We control for tax loss carry-forwards by including NOL which is an indicator variable that takes
the value of one when the firm has a tax loss carry-forward and zero otherwise. In addition, we
include DNOL to control for the change in tax loss carryforwards. DNOL is calculated by
dividing the change in tax loss carryforwards from prior year scaled by lagged assets. We also
control for volatility of earnings (EarningsVolatility) which is measured as the standard deviation
of the past three years of pre-tax income scaled by the absolute value of the mean of the past
three years of pre-tax income. Controls are also included for the magnitude of unrecognized tax
benefits (UTB) and selling, general, and administrative expenses (SGA). UTB is calculated by
dividing UTB by lagged assets. SGA is measured by dividing total selling, general, and
18
administrative expenses by sales. Capital intensity of a firm is controlled for with Cap_Intensity
which is measured by scaling capital expenditures by lagged assets. Finally, we include controls
for intangible assets (Intang), research and development expenses (RandD), advertising expenses
(Advertise), and inventory (Inventory). Each of these variables is measured by their respective
account balances divided by lagged total assets.
Whenever investigating the effects of an accounting choice, an important issue to address
is self-selection (Oswald and Zarowin 2007). A firm’s decision to include all UTB interest and
penalty expense in tax expense may introduce self-selection bias into the observed sample. For
example, firms that do not include all UTB interest and penalty expense in tax expense may be
firms that provide better disclosures in general. Accordingly, we control for the firm’s decision
to include all UTB interest and penalty expense in tax expense using a propensity score matched
sample of firms based on the determinant model (1) above.
4. Empirical Results
4.1 Descriptive Statistics
Table 2 presents the descriptive statistics for the 963 firms included in our sample. Panel
A provides a breakdown of the number of firms that classify the UTB interest and penalty
expenses in the different income statement classifications (e.g., income tax expense, interest
expense, selling, general and administrative expense or other). The first column provides
information on where the firms in our sample classify UTB interest expense on the income
statement. Eighty-seven percent (87%) of firms include UTB interest as tax expense on the
income statement. The second column identifies where the firms classify UTB penalties on the
income statement. Again, a large majority of firms include penalties in tax expense (89%).
Interestingly, three percent (3%) of firms classify penalties in selling, general and administrative
19
expenses which reduces operating income and EBITDA. The final column provides information
on whether firms include both UTB interest and penalty expenses in the same classification or if
the classifications are mixed. Approximately nine percent of firms include interest and penalty
expense in different classifications on the income statement.

[Raw data]
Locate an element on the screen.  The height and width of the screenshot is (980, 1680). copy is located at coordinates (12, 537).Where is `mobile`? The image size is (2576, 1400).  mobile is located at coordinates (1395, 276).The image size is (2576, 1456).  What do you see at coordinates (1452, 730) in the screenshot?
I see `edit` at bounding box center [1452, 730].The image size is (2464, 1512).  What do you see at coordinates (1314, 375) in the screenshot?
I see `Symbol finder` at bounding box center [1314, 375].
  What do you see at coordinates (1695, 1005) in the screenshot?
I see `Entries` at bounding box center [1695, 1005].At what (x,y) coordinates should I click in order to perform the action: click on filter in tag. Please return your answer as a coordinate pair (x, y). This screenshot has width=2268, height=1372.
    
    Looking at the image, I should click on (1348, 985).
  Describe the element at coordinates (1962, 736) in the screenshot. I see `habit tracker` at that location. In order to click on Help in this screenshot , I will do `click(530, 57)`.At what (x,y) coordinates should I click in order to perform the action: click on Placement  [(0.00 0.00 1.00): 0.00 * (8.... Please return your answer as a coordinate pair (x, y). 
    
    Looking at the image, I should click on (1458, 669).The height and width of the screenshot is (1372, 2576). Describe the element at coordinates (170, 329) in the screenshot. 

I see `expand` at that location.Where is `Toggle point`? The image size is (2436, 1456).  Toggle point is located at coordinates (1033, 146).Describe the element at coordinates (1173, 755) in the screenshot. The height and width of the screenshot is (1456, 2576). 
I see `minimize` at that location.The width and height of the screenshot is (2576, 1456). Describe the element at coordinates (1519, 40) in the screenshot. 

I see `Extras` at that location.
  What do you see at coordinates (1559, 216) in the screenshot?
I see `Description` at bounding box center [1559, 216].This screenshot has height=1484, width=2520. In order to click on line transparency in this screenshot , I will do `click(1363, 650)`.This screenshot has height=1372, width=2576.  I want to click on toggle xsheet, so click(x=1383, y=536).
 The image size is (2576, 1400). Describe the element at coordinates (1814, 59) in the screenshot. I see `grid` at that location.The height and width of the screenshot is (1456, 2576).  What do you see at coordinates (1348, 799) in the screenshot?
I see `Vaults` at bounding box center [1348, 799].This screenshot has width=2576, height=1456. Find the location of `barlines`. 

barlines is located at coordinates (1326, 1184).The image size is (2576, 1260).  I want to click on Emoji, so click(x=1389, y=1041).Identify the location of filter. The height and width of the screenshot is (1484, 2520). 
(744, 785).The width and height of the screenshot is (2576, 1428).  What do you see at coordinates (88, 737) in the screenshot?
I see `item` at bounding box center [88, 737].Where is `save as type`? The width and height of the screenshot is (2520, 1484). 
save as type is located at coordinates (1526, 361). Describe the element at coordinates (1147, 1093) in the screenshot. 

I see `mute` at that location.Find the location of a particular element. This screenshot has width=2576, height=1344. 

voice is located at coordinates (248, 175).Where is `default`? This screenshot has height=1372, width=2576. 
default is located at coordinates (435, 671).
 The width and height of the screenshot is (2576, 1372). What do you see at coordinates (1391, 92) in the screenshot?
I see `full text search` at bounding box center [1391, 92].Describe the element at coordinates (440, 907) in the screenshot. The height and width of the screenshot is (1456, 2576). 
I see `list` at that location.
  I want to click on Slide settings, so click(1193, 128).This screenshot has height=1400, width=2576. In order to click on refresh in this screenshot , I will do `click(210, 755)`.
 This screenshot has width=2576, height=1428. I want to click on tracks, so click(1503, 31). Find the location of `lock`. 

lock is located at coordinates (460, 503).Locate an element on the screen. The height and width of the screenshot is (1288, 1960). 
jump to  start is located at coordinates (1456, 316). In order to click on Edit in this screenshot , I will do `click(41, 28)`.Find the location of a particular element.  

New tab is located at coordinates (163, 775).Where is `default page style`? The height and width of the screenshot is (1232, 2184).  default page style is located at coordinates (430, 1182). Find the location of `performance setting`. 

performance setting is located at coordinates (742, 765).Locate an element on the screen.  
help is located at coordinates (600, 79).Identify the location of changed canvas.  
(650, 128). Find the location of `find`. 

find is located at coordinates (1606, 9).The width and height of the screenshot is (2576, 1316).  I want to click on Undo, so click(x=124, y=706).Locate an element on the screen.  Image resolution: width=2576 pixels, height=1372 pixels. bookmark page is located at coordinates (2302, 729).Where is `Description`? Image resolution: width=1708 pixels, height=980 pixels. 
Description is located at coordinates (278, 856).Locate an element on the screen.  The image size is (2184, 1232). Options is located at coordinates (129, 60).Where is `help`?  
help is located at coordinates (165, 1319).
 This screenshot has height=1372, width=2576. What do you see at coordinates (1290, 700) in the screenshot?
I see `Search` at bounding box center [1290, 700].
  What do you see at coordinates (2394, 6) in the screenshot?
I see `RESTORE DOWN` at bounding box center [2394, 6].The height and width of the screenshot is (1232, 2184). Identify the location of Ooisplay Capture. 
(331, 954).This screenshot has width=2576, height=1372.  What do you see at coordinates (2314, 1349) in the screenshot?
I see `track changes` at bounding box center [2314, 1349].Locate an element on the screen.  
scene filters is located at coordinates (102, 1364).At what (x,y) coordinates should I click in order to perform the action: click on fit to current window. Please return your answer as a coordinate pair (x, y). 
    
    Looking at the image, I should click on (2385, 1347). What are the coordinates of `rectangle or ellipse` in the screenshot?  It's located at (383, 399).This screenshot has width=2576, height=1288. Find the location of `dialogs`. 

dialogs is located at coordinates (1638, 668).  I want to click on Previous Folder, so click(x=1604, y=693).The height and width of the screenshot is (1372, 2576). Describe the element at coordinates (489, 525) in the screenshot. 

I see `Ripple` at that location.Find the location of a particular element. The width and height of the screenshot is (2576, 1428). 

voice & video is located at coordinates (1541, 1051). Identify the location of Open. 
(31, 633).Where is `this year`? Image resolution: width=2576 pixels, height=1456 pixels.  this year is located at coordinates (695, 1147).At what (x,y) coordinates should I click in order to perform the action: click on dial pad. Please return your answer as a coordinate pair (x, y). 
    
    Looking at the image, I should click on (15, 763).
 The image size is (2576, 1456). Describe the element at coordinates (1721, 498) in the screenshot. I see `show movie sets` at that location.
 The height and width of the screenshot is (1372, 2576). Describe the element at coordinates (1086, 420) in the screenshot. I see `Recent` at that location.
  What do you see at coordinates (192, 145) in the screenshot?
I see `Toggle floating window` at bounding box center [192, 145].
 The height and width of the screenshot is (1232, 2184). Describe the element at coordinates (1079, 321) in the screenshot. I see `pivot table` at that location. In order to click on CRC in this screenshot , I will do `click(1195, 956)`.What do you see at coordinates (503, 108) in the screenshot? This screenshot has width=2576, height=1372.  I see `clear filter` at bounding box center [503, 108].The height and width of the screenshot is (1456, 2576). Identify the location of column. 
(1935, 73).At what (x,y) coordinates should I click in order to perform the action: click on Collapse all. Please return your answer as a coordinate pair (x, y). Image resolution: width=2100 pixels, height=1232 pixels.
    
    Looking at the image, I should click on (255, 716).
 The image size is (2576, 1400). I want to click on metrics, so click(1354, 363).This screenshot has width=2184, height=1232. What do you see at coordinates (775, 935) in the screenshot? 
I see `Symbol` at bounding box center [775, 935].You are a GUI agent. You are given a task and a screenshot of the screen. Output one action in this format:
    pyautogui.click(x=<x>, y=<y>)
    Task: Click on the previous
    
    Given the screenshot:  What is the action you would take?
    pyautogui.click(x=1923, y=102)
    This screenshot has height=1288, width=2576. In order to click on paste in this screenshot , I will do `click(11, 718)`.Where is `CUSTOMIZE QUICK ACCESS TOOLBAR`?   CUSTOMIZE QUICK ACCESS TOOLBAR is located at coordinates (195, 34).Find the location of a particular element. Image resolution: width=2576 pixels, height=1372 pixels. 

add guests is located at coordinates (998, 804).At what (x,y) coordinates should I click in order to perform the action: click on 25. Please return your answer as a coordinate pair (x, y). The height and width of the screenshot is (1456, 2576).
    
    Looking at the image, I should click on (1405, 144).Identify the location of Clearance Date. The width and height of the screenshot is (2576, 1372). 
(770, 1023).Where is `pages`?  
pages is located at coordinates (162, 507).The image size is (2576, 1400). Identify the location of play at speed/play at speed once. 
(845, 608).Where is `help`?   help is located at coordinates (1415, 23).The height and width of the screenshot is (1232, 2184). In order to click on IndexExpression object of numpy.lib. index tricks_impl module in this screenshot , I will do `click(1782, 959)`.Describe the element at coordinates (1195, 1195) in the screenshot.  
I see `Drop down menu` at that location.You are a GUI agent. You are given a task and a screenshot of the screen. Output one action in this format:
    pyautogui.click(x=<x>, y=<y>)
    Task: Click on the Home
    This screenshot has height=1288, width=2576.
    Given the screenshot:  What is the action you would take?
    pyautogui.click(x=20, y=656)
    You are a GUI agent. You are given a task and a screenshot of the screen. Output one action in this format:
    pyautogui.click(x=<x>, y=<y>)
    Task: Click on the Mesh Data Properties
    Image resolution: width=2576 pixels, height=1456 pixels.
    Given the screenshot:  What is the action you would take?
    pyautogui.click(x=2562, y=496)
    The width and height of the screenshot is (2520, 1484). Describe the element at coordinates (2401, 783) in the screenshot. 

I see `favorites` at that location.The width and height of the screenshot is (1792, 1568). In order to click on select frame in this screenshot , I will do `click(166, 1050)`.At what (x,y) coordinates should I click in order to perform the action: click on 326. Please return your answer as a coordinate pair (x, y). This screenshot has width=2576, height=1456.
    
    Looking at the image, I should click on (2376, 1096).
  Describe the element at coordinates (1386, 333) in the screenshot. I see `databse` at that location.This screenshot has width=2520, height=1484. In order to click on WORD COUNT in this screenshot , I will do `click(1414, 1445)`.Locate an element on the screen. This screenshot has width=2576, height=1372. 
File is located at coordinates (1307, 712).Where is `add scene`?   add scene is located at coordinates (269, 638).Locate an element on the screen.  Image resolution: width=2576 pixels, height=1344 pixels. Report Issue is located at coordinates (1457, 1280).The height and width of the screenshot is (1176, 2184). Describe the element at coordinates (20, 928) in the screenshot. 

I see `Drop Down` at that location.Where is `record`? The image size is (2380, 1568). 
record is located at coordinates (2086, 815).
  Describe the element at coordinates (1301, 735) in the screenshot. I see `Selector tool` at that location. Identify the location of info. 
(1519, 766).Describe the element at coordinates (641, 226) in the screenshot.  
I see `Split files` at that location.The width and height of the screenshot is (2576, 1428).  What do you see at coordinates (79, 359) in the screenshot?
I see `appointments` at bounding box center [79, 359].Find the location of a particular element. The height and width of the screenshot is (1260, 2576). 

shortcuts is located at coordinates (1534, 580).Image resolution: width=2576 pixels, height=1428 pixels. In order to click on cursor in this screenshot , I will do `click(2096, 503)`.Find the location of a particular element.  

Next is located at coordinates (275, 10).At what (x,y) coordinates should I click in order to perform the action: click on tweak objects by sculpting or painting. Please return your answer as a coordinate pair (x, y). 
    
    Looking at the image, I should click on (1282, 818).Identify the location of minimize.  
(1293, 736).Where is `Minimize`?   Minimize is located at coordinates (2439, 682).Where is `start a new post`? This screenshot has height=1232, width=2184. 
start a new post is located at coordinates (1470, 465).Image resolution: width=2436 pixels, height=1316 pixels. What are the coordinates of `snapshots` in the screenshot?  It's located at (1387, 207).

[Jobs]
A: In the accounting study on classifying UTB interest and penalties, what percentage of firms include UTB penalties in tax expense?
B: Extend the accounting study on classifying UTB interest and penalties, beginning right after its final sentence.

[Outputs by task]
A: 89%

B:
[Insert Table 2 Here]
Panel B of Table 2 provides the descriptive statistics for the variables used in our logistic
regression analysis.16
Of our sample, 86% of the firms include all of the UTB interest and
penalty expenses in tax expense (All_Tax).17
18
The mean (median) of GAAP_ETR is 32% (34%).
The KLD database identifies eight percent of the firms having a rating of concern regarding
disputes with tax authorities. On average, 70% of firms engage in foreign operations and 73% of
their shares are owned by institutions. In addition, the mean (median) of Leverage is 21% (19%).
Panel C of Table 2 includes descriptive statistics by UTB interest and penalty expense
classification. The difference in mean for GAAP_ETR is negative but not statistically significant
which is inconsistent with H1. However, Tax_Disputes is positive and marginally significant
which provides univariate support for H1. Additionally, Foreign_Income is positive and
significant suggesting firms with foreign operations are more likely to include all UTB interest
and penalty expense in tax expense. These mixed results underscore the importance of examining
such relations in a multivariate setting.
The Pearson correlation matrix is included in Table 3. None of the correlation
coefficients among the regression variables is at a level considered to be highly correlated (i.e.,
16 All variables are winsorized at the 1 and 99 percentage levels to mitigate the influence of extreme observations. 17 In our sample, on average, UTB interest and penalty expense are approximately two percent of pre-tax income. 18 We also investigate the distribution of firms by industry that include all of UTB interest and penalty expense in
tax expense (All_Tax = 1) compared with firms that do not (All_Tax = 0). Each industry classifications is consistent
with the aggregate percentage of firms that include UTB interest and penalty expense in tax expense.
20
greater than 0.80). Therefore, none of the regression variables should be omitted to prevent
multi-collinearity concerns.
[Insert Table 3 Here]
4.2 Determinants of UTB Interest and Penalty Expense Classification
Table 4 reports the results of the logistic regression used to test our first hypothesis (H1).
In column 1, we include results from estimating the regression with our first measure of tax
avoidance (GAAP_ETR) using the full sample. When we include IntPenVolatility in column 2,
our sample size is reduced to 778 firms because of data requirements. Inclusion of FR_Quality in
column 3 and FR_Aggression in column 4 further reduces our sample size to 680 firms and 600
firms, respectively. The sample size is 449 firms in columns 5 and 6 because of data
requirements for the Tax_Disputes variable. In addition, column 6 includes the full model with
both measures of tax avoidance (GAAP_ETR and Tax_Disputes).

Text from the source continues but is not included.